SHORT TASK »
Rewrite the lines of the records that run from the line containing "Start a video" through the line containing "(x=254, y=154)", both included, as a numbered list, leaving out any blank lines.

* Start INFORMATION PROVIDED *

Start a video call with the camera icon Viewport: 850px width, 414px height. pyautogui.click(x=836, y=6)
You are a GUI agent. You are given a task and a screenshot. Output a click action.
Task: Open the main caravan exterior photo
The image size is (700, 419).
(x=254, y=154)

* End INFORMATION PROVIDED *
* Start INFORMATION PROVIDED *

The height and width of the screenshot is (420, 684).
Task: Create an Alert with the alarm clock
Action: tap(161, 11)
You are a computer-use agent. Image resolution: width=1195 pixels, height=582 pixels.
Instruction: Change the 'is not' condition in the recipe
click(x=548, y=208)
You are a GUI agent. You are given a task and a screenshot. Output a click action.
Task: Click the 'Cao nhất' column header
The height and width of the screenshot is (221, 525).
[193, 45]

* End INFORMATION PROVIDED *

EXERCISE ANSWER »
1. Start a video call with the camera icon Viewport: 850px width, 414px height. pyautogui.click(x=836, y=6)
2. You are a GUI agent. You are given a task and a screenshot. Output a click action.
3. Task: Open the main caravan exterior photo
4. The image size is (700, 419).
5. (x=254, y=154)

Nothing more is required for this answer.